- _Directions for this task_: Print the lines below exactly as written, with none missing.

- _Dataset extract_:
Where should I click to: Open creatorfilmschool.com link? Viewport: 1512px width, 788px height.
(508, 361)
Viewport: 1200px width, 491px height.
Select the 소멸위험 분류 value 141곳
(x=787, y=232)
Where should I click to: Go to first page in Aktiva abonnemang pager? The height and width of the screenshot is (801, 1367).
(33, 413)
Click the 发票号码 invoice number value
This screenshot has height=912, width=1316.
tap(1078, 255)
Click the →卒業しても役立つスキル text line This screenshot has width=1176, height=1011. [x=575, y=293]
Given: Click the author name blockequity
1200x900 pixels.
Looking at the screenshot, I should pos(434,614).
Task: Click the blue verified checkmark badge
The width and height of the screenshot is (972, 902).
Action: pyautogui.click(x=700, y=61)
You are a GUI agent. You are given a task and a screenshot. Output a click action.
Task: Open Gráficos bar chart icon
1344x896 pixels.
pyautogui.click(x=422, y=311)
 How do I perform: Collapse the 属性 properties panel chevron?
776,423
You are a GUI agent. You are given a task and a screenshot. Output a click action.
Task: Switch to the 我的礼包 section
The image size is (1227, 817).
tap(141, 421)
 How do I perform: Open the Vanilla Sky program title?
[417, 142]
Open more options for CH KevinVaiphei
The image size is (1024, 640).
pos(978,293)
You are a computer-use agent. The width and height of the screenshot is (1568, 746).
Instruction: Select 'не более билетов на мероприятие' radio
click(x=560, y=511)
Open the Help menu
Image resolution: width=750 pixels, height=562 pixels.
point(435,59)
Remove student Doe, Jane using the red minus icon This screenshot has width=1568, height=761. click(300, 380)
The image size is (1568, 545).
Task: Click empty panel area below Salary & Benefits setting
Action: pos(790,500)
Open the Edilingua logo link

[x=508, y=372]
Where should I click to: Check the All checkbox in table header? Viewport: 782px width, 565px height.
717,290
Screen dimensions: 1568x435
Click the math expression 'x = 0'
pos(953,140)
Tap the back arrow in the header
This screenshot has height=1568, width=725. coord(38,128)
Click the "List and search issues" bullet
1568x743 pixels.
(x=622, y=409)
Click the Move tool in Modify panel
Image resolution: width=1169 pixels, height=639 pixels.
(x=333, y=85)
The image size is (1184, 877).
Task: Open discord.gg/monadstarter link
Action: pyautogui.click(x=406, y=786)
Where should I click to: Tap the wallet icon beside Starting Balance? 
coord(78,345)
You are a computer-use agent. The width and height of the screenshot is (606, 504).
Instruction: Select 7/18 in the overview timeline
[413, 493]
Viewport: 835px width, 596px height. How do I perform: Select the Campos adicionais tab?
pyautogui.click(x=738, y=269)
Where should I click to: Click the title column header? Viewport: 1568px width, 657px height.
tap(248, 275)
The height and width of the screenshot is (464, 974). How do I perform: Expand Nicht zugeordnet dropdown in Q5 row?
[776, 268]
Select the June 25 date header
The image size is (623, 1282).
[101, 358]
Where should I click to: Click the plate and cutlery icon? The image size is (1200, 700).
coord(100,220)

- _Task response_:
Where should I click to: Open creatorfilmschool.com link? Viewport: 1512px width, 788px height.
(508, 361)
Viewport: 1200px width, 491px height.
Select the 소멸위험 분류 value 141곳
(x=787, y=232)
Where should I click to: Go to first page in Aktiva abonnemang pager? The height and width of the screenshot is (801, 1367).
(33, 413)
Click the 发票号码 invoice number value
This screenshot has height=912, width=1316.
tap(1078, 255)
Click the →卒業しても役立つスキル text line This screenshot has width=1176, height=1011. [x=575, y=293]
Given: Click the author name blockequity
1200x900 pixels.
Looking at the screenshot, I should pos(434,614).
Task: Click the blue verified checkmark badge
The width and height of the screenshot is (972, 902).
Action: pyautogui.click(x=700, y=61)
You are a GUI agent. You are given a task and a screenshot. Output a click action.
Task: Open Gráficos bar chart icon
1344x896 pixels.
pyautogui.click(x=422, y=311)
 How do I perform: Collapse the 属性 properties panel chevron?
776,423
You are a GUI agent. You are given a task and a screenshot. Output a click action.
Task: Switch to the 我的礼包 section
The image size is (1227, 817).
tap(141, 421)
 How do I perform: Open the Vanilla Sky program title?
[417, 142]
Open more options for CH KevinVaiphei
The image size is (1024, 640).
pos(978,293)
You are a computer-use agent. The width and height of the screenshot is (1568, 746).
Instruction: Select 'не более билетов на мероприятие' radio
click(x=560, y=511)
Open the Help menu
Image resolution: width=750 pixels, height=562 pixels.
point(435,59)
Remove student Doe, Jane using the red minus icon This screenshot has width=1568, height=761. click(300, 380)
The image size is (1568, 545).
Task: Click empty panel area below Salary & Benefits setting
Action: pos(790,500)
Open the Edilingua logo link

[x=508, y=372]
Where should I click to: Check the All checkbox in table header? Viewport: 782px width, 565px height.
717,290
Screen dimensions: 1568x435
Click the math expression 'x = 0'
pos(953,140)
Tap the back arrow in the header
This screenshot has height=1568, width=725. coord(38,128)
Click the "List and search issues" bullet
1568x743 pixels.
(x=622, y=409)
Click the Move tool in Modify panel
Image resolution: width=1169 pixels, height=639 pixels.
(x=333, y=85)
The image size is (1184, 877).
Task: Open discord.gg/monadstarter link
Action: pyautogui.click(x=406, y=786)
Where should I click to: Tap the wallet icon beside Starting Balance? 
coord(78,345)
You are a computer-use agent. The width and height of the screenshot is (606, 504).
Instruction: Select 7/18 in the overview timeline
[413, 493]
Viewport: 835px width, 596px height. How do I perform: Select the Campos adicionais tab?
pyautogui.click(x=738, y=269)
Where should I click to: Click the title column header? Viewport: 1568px width, 657px height.
tap(248, 275)
The height and width of the screenshot is (464, 974). How do I perform: Expand Nicht zugeordnet dropdown in Q5 row?
[776, 268]
Select the June 25 date header
The image size is (623, 1282).
[101, 358]
Where should I click to: Click the plate and cutlery icon? The image size is (1200, 700).
coord(100,220)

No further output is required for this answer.